> HOW TO COMPLETE THIS TASK
In the entries below, find every line with "Software" and copy it.

══════

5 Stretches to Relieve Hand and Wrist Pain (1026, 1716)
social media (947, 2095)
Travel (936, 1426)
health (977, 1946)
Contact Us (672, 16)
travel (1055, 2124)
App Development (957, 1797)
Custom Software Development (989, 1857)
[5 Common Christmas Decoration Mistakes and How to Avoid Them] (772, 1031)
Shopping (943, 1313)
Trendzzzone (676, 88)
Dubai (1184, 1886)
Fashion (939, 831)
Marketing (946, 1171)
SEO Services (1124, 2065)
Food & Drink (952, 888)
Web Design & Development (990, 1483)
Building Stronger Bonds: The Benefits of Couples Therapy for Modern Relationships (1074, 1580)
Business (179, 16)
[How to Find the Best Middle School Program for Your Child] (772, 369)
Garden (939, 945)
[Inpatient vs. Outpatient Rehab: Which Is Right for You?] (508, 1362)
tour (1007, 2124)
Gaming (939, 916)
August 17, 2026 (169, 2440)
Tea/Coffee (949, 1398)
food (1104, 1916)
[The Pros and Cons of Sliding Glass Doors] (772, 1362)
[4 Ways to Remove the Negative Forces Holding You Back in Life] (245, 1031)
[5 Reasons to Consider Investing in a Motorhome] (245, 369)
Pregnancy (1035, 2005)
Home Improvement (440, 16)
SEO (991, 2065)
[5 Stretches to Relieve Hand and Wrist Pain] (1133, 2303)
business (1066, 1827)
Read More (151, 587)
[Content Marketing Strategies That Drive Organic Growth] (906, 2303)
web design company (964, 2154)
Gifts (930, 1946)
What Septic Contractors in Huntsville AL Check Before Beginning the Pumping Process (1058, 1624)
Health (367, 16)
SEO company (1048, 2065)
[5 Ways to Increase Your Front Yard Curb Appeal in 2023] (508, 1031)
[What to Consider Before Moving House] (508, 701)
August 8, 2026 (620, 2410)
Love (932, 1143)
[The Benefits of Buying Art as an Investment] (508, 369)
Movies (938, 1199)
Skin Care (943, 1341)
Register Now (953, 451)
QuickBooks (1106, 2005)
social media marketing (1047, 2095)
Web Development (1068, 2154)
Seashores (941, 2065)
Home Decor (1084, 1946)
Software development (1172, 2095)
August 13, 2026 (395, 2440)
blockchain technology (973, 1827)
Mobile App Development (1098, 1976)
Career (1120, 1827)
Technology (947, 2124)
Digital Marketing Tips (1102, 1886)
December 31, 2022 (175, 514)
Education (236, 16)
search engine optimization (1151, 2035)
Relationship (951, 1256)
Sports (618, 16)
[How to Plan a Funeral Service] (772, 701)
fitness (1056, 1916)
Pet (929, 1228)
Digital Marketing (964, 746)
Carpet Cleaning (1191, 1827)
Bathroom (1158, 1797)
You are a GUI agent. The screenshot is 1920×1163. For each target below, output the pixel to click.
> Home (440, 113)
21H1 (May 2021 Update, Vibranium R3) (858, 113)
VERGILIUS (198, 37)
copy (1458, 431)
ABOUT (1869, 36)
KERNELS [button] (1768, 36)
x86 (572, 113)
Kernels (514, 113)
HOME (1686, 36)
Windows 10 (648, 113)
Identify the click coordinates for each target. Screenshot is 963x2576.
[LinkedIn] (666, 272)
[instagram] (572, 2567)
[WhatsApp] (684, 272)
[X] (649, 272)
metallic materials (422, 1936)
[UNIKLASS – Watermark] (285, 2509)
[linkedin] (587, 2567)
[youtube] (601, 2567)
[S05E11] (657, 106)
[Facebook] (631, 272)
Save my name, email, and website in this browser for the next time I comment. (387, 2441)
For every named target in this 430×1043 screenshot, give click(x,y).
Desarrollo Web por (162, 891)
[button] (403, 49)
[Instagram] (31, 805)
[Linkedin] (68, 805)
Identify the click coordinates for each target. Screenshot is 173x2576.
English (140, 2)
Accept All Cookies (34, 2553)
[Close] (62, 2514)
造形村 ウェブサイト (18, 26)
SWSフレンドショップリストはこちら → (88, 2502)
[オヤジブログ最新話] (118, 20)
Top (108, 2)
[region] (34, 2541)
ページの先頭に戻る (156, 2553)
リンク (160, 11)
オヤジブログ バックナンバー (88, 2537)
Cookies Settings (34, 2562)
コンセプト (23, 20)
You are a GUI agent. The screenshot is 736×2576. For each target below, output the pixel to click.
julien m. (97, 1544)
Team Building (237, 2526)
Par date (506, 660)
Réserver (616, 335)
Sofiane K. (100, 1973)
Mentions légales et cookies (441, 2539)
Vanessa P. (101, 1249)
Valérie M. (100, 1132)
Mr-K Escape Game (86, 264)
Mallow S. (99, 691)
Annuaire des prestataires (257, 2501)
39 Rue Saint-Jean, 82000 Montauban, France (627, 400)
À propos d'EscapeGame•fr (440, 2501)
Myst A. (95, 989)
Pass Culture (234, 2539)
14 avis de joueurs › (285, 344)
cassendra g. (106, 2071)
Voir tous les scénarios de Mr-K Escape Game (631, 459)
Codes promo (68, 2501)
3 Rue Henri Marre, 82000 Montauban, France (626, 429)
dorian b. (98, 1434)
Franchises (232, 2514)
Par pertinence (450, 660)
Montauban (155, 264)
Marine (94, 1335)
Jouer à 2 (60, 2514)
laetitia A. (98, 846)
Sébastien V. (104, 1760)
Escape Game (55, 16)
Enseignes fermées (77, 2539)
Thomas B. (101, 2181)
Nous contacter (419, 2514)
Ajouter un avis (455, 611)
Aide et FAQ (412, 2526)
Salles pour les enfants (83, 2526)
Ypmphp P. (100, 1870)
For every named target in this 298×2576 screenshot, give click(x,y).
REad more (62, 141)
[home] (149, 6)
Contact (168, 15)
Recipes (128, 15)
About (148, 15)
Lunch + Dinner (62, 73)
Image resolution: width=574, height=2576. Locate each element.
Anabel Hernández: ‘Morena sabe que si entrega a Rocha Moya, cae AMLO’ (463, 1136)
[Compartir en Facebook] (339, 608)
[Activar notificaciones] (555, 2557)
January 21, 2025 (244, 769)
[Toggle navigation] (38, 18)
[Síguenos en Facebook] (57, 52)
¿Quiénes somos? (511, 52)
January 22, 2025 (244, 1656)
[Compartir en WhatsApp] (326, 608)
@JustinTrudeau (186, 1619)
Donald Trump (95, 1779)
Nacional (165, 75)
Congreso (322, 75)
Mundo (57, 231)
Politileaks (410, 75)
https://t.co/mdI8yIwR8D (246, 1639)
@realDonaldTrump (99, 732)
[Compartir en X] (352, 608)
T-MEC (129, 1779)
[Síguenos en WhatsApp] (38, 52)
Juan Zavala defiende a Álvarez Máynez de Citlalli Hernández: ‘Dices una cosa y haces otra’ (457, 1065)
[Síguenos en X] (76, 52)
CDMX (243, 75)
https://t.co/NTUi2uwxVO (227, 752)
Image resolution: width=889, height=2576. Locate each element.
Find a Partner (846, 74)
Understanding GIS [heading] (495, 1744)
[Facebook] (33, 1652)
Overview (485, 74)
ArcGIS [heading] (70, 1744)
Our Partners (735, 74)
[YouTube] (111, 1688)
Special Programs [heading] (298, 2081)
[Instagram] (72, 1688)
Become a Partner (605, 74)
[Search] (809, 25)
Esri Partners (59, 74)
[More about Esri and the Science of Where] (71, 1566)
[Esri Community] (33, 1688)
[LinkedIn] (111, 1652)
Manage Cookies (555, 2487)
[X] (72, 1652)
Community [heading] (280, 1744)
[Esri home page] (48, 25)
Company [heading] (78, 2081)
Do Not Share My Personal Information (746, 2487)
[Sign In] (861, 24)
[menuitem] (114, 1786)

══════

> ANSWER SPACE
Custom Software Development (989, 1857)
Software development (1172, 2095)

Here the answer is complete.